Abstract:  The self-assembly of molecular building blocks into the desire structures plays a fundamental role for the development of functional materials. The precise control of noncovalent bonding interactions has allowed to develop a variety of template-directed protocols and to explore the possibility of wholly synthetic molecules to perform advanced tasks, such as muscle-like contraction and expansion. Here, we highlight the introduction of radical-pairing interactions into mechanically interlocked molecules (MIMs), from the development of protocols for the template-directed synthesis of MIMs to their electrochemically controlled actuation.1 The formation of reversible weak noncovalent π-homodimers by radical species, particularly by tetrathiafulvalene (TTF) and 1,1′-dialkyl-4,4′-bipyridinium (BIPY), has received much attention in the past half-century because of the ease of their preparation and well-organized assemblies. The tendency of bipyridinium units in their reduced radical-cation state to form inclusion complexes with the diradical dicationic cyclobis(paraquat-phenylene) ring has been investigated mechanistically and quantitatively. We have employed the remarkable stabilization associated with this inclusion complex for the development of radical template-directed strategies for synthesizing MIMs, such as catenanes and rotaxanes.
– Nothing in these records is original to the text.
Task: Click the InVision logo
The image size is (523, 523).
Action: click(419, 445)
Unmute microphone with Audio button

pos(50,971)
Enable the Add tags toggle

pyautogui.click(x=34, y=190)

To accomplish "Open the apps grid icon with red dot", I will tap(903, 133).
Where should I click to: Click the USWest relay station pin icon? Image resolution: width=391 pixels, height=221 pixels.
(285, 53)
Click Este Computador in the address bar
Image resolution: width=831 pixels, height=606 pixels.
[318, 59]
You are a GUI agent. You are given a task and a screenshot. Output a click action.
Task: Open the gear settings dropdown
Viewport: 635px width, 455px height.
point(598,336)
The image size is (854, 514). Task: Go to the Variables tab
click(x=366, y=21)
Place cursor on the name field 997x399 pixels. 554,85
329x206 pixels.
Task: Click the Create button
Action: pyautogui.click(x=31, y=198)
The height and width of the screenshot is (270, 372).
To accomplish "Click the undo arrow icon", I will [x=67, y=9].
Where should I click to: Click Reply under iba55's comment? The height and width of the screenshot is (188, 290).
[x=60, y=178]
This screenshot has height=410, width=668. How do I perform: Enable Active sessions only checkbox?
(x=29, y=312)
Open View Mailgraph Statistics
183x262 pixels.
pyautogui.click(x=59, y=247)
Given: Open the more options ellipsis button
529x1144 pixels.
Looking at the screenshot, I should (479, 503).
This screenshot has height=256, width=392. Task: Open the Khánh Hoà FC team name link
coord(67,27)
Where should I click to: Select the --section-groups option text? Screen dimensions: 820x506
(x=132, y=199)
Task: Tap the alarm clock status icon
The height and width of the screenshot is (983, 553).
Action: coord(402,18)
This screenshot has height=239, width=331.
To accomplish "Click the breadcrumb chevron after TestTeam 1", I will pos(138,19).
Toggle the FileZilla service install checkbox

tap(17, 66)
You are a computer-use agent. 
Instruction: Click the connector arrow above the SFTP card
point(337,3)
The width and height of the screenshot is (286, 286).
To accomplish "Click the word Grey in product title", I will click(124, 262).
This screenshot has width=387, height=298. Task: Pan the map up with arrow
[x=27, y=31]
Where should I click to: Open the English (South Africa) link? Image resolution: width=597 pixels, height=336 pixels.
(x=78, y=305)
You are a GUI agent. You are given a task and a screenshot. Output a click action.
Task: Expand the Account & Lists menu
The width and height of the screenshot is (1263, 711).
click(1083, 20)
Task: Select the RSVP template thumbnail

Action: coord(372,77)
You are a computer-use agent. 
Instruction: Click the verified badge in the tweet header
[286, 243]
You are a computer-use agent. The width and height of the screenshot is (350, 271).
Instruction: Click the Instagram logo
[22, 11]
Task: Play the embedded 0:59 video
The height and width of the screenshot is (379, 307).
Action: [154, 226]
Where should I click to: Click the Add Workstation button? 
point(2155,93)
In addition to providing supramolecular assistance in the syntheses of MIMs, radical-pairing interactions introduce switching behaviour into the resulting MIMs along with optical, conducting, and magnetic properties. We have used chemical, electrochemical, and photochemical approaches to achieve the reversible actuation of BIPY-based MIMs. Electrochemical investigations performed on the rotaxanes indicate that their mechanically interlocked structures lead to the enforced interactions between the dumbbell and ring components, allowing them to contract in their reduced states and expand in their fully oxidized states as a result of Coulombic repulsions.2 The ability to tailor the properties of MIMs by radical-pairing interactions and the electrochemical modulation of their actuation paves the way for the investigation of more complex processes at the molecular and supramolecular levels, such as the operation of artificial molecular machines that functions by transducing electrochemical energy into mechanical work at the nanoscale.
References:
1) Y. Wang, M. Frasconi, J. F. Stoddart “Introducing stable radicals into molecular machines” ACS Cent. Sci. 2017, 3, 927–935.
2) Y. Wang, T. Cheng, J. Sun, Z. Liu, M. Frasconi, W. A. Goddard III, J. F. Stoddart “The neighboring component effect in a tristable [2]rotaxane” J. Am. Chem. Soc. 2018, 140, 13827−13834.